It was a bumpy ride coming in.

We survived and are back from the annual end of the summer gathering of the family tribe in an old house on a hill overlooking sea and pond on Block Island.

Our mail is on hold, so even if I was still teaching I would not have received the letter from the Illinois Policy Institute, that Bruce Rauner funded stink tank that was one of the groups behind Janus.

In the case of Janus the Supreme Court right-wing anti-union ideological majority ruled against laws that require employees receiving the benefits of a union contract to pay for the service even if they choose not to join.

Having won the day in the Court, IPI wasn’t finished.

Now they’re spending Richard Uihlein’s money on stamps.

Ueihlein is the billionaire owner of the Uline company and has political views that make the Koch brothers seem like liberals.

The stamps will go on the mailing of dog shit to 400,000 Illinois public employees telling them they have the right to quit their union.

WTTW’s Amanda Vinicky:

If it hasn’t already, a flier will soon be arriving in the mailboxes of many of Illinois’ approximately 400,000 public school teachers, state employees and municipal workers (including police officers and firefighters) informing them that their “legal rights as a government employee have changed.”

It’s an early salvo in what will surely be a protracted battle for the allegiances of union-eligible public workers.

The flier was sent by the Illinois Policy Institute, a self-described free-market think tank with links to billionaires like Dick Uihlein, who are bankrolling campaigns for conservative candidates in Illinois and elsewhere.

“We want to be a resource,” IPI spokesman Eric Kohn said. “About what Janus means, what was decided in the case.
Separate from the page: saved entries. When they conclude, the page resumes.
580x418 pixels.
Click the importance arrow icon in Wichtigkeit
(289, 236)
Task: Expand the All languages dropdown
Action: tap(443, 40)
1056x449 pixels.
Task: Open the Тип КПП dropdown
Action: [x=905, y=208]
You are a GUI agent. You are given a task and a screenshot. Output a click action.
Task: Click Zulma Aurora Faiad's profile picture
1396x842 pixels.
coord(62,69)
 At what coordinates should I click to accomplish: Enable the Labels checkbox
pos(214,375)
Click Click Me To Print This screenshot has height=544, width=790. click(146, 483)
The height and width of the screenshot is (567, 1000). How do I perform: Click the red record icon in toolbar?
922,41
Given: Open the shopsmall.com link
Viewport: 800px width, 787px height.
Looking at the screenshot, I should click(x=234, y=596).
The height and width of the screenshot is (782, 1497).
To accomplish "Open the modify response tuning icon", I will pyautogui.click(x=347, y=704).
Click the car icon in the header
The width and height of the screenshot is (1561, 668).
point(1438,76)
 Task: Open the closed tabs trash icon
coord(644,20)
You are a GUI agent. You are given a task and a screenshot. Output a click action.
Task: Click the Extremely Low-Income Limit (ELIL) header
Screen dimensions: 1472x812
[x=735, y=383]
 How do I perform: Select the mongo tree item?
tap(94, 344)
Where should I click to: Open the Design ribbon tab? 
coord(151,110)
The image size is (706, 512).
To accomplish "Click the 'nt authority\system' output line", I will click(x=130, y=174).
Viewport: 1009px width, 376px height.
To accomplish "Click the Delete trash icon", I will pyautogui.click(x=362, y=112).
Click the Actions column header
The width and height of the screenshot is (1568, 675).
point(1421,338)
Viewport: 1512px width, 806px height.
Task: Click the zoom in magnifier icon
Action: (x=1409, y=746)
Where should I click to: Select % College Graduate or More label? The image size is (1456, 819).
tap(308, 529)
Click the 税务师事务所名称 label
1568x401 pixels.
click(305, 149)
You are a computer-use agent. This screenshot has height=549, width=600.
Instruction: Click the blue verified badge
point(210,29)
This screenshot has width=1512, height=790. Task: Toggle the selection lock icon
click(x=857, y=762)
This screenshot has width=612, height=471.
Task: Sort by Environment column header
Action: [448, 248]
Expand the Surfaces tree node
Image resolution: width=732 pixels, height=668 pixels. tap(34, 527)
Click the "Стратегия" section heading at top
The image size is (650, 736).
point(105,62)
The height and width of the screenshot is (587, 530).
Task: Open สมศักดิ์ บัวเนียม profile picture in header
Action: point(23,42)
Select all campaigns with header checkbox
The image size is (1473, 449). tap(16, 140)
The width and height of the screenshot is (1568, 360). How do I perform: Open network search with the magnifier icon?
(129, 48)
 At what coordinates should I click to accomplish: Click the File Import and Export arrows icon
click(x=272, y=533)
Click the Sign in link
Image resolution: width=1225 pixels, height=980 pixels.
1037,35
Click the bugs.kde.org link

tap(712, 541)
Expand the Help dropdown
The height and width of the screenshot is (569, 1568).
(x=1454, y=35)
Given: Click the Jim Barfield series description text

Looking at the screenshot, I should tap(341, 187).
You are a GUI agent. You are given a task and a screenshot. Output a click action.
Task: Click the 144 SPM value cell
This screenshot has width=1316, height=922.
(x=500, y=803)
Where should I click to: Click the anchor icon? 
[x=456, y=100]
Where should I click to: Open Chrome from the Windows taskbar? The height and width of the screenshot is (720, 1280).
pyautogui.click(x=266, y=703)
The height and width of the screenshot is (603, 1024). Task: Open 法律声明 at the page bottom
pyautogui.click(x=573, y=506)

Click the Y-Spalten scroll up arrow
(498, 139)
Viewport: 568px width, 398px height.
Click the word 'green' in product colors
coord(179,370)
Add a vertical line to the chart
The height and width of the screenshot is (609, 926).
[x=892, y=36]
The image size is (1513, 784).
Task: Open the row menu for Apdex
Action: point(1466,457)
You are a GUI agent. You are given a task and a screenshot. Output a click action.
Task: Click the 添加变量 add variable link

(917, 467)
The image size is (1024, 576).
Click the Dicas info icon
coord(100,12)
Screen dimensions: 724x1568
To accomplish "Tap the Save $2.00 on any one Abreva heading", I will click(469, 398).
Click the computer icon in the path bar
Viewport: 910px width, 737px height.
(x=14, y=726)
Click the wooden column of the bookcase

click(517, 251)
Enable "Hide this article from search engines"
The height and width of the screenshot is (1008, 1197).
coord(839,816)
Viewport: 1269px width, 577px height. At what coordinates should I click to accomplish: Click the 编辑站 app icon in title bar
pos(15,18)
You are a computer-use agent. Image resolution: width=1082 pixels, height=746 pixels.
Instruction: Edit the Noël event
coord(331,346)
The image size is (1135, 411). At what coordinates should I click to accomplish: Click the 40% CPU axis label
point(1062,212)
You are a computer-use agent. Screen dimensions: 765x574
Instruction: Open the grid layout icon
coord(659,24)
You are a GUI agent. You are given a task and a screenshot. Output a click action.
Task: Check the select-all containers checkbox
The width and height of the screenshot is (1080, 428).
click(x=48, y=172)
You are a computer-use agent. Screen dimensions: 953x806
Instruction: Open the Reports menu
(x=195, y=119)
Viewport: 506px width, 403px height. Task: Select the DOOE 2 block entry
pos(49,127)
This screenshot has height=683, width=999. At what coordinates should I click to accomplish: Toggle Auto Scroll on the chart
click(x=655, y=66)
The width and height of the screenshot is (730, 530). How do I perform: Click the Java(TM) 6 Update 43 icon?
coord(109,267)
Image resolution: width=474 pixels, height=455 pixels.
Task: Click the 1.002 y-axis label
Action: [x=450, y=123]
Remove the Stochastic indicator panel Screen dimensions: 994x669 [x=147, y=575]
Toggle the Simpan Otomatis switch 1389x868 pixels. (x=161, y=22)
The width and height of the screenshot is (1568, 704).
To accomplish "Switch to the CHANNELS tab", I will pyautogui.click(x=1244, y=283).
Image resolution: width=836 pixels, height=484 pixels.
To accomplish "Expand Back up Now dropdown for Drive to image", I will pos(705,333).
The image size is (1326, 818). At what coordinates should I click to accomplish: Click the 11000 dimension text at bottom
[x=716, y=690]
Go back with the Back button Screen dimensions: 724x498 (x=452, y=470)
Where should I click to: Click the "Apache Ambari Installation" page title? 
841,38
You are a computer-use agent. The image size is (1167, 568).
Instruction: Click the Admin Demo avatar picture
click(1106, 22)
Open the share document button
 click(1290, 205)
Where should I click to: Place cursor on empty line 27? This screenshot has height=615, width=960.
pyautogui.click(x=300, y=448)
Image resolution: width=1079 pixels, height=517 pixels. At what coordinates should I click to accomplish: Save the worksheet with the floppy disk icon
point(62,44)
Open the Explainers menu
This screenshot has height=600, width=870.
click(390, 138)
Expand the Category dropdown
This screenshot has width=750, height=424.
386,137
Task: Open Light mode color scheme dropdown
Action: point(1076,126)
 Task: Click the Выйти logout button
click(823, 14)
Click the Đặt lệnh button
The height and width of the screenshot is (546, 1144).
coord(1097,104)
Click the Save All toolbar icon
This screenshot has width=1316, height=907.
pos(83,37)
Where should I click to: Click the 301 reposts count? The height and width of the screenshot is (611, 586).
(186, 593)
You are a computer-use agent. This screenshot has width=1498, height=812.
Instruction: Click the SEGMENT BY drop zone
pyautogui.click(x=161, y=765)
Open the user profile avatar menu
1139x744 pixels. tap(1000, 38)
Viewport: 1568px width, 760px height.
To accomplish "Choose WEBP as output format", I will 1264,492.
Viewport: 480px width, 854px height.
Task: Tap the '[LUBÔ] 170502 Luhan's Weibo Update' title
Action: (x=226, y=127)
What their rights are – their constitutional rights were withheld from them for 40-some years. Now that they’ve been restored, we want to make sure they have all of the information that they need to make the best choice for themselves about whether or not they want to be a part of the union, whether they want to pay money to a union and support a union.”

Some have estimated that public employee unions may lose around 8% of their membership in the wake of Janus.

We will see.

The idea that being a member of a public employee union de facto denies employees of their democratic rights is nonsense.

Not that Richard Uihlein is in any way someone who believes in democracy.

He was one of the money men behind Citizens United and we know how that promoted open democracy.

I was proud of the fact that our teacher local union in Park Ridge elected, not only our local leaders, but we elected our bargaining committee.

Now it is true that the state leadership didn’t always approve of that little section of our local’s by-laws. Most bargaining teams are appointed by the local president.

Not us. Members ran. Members voted.

And I’m proud of the fact that the election of our bargaining team was often a contested one. I, for one, am not big on appointments,  unanimous votes and uncontested elections. To me, debate is the hall-mark of democracy.

The leadership of the state union’s disapproval shows that they are not always big believers in democracy either. But doing away with unions is not the solution to that problem.

Doing away with unions just leaves  workers disarmed in the face of the Richard Uihleins of the world.

So, my former colleagues will get the IPI mailing this week or next.  I guarantee most will throw it away.

Not even 8% will quit the union because they got some junk mail.

A waste of stamps.

How many angry Kentucky teachers will follow the KEA back to into school?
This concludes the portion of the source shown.